For the records below, output each line exactly as it appears, from the first through the line with "Task: Export HAR file".

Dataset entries
-.-.-

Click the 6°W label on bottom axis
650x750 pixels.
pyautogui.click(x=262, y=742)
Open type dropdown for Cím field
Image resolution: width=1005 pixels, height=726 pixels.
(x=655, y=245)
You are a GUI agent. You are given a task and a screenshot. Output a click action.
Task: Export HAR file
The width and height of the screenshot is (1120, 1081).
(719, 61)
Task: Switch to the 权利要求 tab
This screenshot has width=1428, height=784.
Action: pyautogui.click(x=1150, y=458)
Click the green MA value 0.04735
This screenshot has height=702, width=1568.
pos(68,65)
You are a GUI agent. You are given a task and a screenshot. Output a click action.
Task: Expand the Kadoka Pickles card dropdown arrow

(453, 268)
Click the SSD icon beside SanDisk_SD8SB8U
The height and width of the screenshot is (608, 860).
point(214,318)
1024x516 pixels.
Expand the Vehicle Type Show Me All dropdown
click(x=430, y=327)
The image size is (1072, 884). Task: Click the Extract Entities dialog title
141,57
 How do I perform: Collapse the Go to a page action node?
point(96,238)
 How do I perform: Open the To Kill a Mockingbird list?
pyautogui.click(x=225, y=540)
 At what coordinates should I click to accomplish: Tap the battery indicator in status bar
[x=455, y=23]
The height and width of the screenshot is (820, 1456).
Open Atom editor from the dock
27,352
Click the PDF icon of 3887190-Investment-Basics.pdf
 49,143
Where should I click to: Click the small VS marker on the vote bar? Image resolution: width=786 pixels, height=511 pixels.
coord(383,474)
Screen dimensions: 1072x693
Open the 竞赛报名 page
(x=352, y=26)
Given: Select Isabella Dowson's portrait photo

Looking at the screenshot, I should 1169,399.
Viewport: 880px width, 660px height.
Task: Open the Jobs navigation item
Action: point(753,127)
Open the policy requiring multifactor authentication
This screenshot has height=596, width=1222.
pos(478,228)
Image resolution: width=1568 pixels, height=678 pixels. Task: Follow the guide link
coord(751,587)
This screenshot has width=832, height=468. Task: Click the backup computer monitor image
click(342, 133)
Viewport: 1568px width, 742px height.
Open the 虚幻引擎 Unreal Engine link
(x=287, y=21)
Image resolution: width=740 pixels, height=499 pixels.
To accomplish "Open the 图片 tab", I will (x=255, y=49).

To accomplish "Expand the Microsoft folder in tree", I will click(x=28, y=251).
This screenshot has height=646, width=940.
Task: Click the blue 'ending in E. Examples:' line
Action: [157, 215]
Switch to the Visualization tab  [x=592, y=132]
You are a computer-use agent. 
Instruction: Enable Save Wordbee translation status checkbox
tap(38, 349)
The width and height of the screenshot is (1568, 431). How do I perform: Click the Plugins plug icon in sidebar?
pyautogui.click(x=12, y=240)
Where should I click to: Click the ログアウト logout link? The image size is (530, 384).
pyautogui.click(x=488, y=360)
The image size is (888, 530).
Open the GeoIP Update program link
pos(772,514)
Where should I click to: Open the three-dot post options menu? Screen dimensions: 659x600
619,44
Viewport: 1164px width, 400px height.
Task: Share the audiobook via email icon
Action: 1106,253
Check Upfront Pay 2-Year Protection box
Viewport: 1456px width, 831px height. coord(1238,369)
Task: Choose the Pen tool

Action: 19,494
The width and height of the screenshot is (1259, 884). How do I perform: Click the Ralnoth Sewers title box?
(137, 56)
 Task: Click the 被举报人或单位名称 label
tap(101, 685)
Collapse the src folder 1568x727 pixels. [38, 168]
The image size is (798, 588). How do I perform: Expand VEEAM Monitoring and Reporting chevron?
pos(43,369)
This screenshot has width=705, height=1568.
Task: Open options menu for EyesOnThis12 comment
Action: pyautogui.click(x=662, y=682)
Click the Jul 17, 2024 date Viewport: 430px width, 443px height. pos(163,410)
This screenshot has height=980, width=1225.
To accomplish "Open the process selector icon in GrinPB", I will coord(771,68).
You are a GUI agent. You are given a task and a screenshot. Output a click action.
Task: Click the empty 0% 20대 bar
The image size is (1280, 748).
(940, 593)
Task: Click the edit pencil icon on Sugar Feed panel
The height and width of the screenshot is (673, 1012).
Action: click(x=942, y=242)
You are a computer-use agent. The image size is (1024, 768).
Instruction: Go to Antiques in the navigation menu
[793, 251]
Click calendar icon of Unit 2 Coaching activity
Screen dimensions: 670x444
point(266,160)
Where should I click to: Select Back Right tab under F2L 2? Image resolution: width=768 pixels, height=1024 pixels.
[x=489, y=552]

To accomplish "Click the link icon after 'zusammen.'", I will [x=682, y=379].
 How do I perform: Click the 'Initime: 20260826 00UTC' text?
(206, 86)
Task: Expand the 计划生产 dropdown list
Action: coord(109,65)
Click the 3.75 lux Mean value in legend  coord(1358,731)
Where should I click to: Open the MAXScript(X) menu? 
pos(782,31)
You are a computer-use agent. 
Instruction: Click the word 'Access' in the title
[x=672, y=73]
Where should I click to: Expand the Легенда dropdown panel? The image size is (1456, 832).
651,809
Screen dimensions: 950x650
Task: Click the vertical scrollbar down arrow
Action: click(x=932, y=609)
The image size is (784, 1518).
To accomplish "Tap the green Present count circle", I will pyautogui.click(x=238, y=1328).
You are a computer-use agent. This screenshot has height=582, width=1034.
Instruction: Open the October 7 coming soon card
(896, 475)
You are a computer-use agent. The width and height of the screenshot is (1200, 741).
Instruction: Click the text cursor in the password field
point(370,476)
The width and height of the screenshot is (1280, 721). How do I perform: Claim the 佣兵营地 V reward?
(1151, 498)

-.-.-

(Answer to the problem):
Click the 6°W label on bottom axis
650x750 pixels.
pyautogui.click(x=262, y=742)
Open type dropdown for Cím field
Image resolution: width=1005 pixels, height=726 pixels.
(x=655, y=245)
You are a GUI agent. You are given a task and a screenshot. Output a click action.
Task: Export HAR file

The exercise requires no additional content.